The local motion planning algorithm in this example consists of three main steps:

1. Sample local trajectories

2. Find feasible and collision-free trajectories

3. Choose optimality criterion and select optimal trajectory

The following sections discuss each step of the local planning algorithm and the helper functions used to execute each step.

#### Sample Local Trajectories

At each step of the simulation, the planning algorithm generates a list of sample trajectories that the ego vehicle can choose. The local trajectories are sampled by connecting the current state of the ego vehicle to desired terminal states. Use the `trajectoryGeneratorFrenet` (Navigation Toolbox) object to connect current and terminal states for generating local trajectories. Define the object by providing the reference path and the desired resolution in time for the trajectory. The object connects initial and final states in Frenet coordinates using fifth-order polynomials.

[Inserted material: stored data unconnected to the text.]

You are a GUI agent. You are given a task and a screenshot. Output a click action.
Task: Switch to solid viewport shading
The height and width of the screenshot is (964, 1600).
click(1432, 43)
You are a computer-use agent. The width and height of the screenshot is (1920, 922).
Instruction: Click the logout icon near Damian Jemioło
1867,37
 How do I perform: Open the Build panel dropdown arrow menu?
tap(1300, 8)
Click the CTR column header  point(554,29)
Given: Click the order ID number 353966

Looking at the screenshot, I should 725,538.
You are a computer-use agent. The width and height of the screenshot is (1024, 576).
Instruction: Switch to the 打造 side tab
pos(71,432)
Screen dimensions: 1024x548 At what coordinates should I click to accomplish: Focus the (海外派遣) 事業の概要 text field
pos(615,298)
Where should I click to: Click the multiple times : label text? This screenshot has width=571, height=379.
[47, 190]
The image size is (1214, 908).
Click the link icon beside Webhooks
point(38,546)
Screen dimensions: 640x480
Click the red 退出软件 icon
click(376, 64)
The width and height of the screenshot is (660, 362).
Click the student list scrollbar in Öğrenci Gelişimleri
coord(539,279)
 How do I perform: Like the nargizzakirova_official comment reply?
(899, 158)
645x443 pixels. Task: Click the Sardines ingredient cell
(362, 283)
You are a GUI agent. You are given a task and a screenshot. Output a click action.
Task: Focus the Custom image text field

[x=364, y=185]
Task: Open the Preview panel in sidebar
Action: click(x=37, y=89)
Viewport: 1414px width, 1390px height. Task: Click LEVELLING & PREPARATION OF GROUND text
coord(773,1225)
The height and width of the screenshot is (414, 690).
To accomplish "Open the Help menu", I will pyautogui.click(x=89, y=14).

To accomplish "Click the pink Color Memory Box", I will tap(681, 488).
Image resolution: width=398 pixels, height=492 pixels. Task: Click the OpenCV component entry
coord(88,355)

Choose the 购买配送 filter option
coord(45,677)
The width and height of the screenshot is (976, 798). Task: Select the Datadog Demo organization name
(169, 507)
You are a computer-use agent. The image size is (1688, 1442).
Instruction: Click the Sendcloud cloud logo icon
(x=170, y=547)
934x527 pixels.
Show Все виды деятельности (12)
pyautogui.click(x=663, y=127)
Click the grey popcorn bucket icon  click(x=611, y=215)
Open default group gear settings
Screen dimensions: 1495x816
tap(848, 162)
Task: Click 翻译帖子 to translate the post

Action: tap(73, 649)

`connector = trajectoryGeneratorFrenet(refPath,'TimeResolution',0.1);`

The strategy for sampling terminal states in Frenet coordinates often depends on the road network and the desired behavior of the ego vehicle during different phases of the global path. For more detailed examples of using different ego behavior, such as cruise-control and car-following, refer to the "Planning Adaptive Routes Through Traffic" section of the Highway Trajectory Planning Using Frenet Reference Path (Navigation Toolbox) example. In this example, you sample the terminal states using two different strategies, depending on the location of vehicle on the reference path, shown as blue and green regions in the following figure.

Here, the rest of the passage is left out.